Romancistas e roteiristas que escrevem com base em histórias bíblicas, freqüentemente são obrigados a acrescentar muita ficção às suas obras. O estilo da maioria dos escritos antigos, incluindo os livros que compõem a Bíblia, é bastante conciso, quase taquigráfico, deixando a curiosidade dos leitores insatisfeita. Na Bíblia, que é a literatura antiga mais conhecida, vemos evangelistas narrando discursos ou debates que devem ter durado horas, mas cujo resumo, escrito por eles, pode ser lido em minutos, ou em segundos. Muito da vida de Paulo, o emissário, que compõem grande parte do livro dos Atos dos Emissários (apóstolos), é narrada em relativamente poucas páginas, deixando muita informação por dizer (embora algo se possa deduzir pelo confronto entre os livros da Bíblia, completando informações, e corrigindo falsas impressões causadas pela leitura de um único texto). Na Torah, a concisão chega a tal ponto, que as gerações de israelitas que viveram no Egito, por mais de quatrocentos anos, são reduzidas a menos de meia dúzia de gerações, levando-nos a supor que, ou eram extremamente longevos, ou o narrador simplesmente cortou das genealogias grande parte das pessoas, por critérios que ele simplesmente não diz.
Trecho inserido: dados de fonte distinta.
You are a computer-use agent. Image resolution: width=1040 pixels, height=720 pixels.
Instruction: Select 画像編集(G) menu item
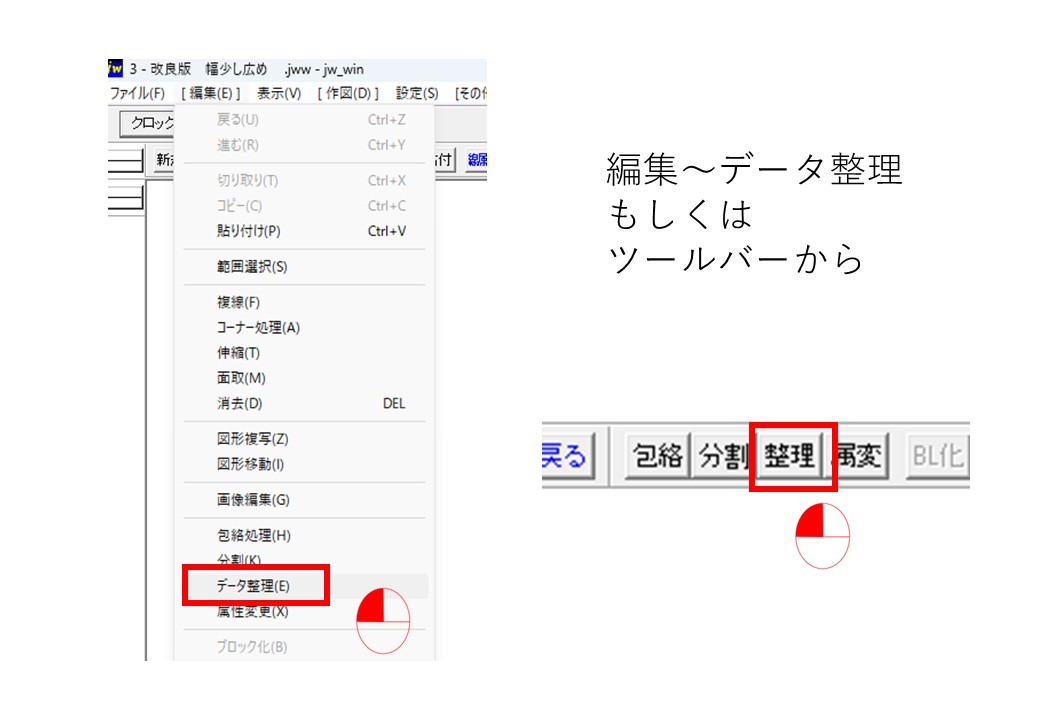pos(253,500)
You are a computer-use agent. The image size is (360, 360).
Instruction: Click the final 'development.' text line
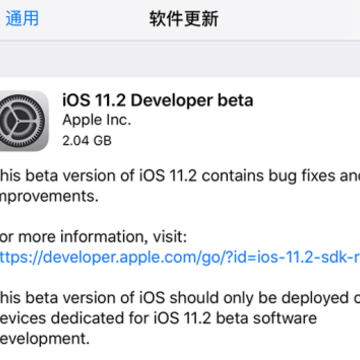click(x=45, y=339)
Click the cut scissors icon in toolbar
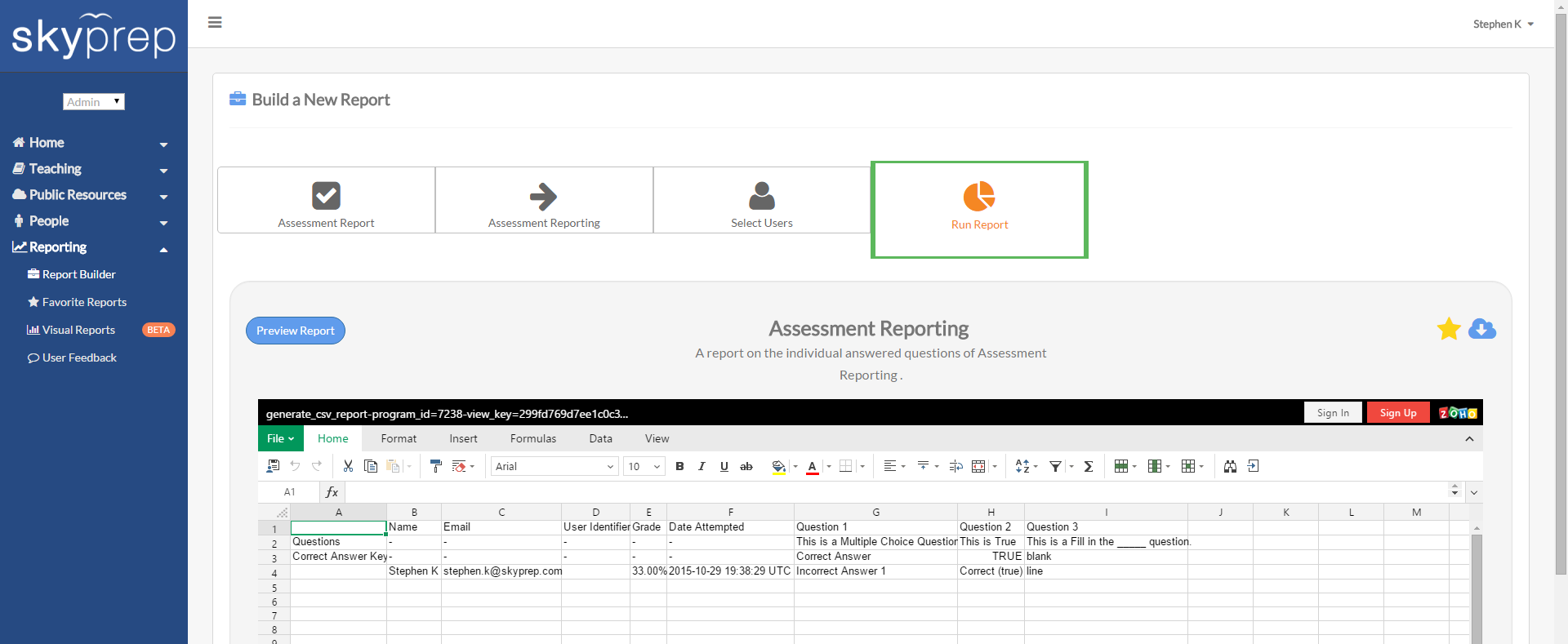This screenshot has height=644, width=1568. (348, 466)
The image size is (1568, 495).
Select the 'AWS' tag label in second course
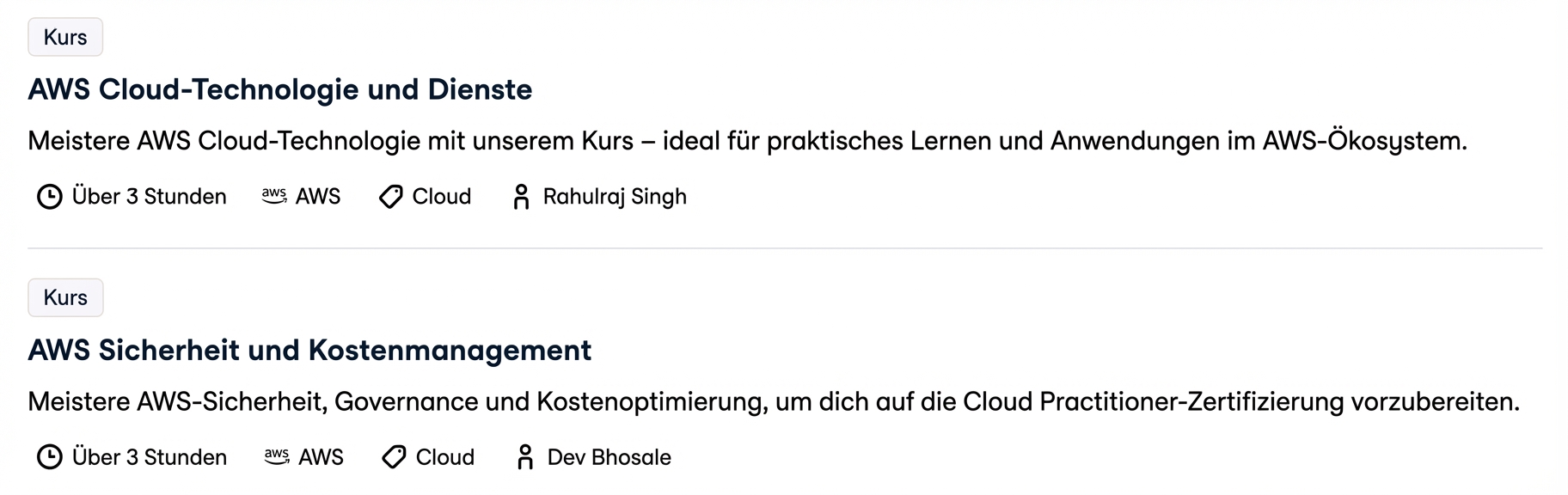(322, 457)
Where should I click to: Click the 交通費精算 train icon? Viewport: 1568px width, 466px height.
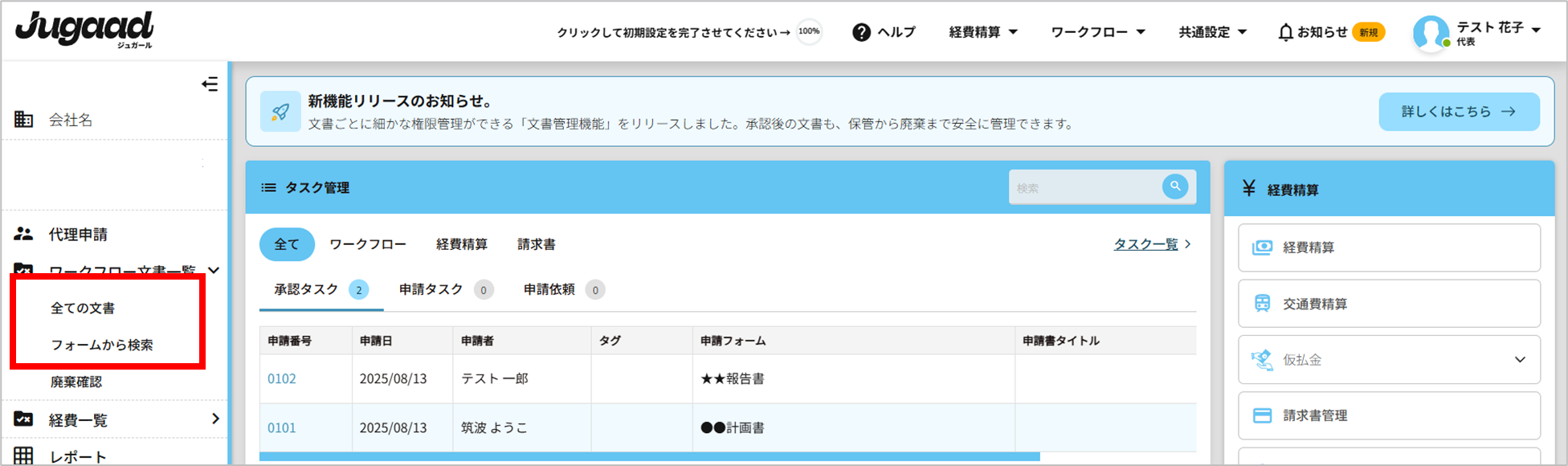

Por outro lado, há uma abundância de informações detalhadas, muitas vezes repetitivas, levando o leitor ocidental a se perguntar, para que serve saber quanto media ou pesava cada presente de cada um dos príncipes de Israel para o tabernáculo, em certa ocasião, sendo os presentes de todos os príncipes exatamente iguais (devem ter combinado, para não haver uma inapropriada competição). Por que tantas genealogias, com nomes de pessoas que, geralmente, não são citadas na narrativa principal? Por que a extrema concisão da narrativa de Atos é substituída de repente por detalhes minuciosos de um naufrágio, com descrições precisas de ventos, técnicas de navegação e controle do navio? Outros naufrágios de Paulo nem são citados no livro.
Creio que O Eterno fez com que a Bíblia fosse escrita exatamente do jeito que Ele queria, embora seus motivos sejam ocultos para nós.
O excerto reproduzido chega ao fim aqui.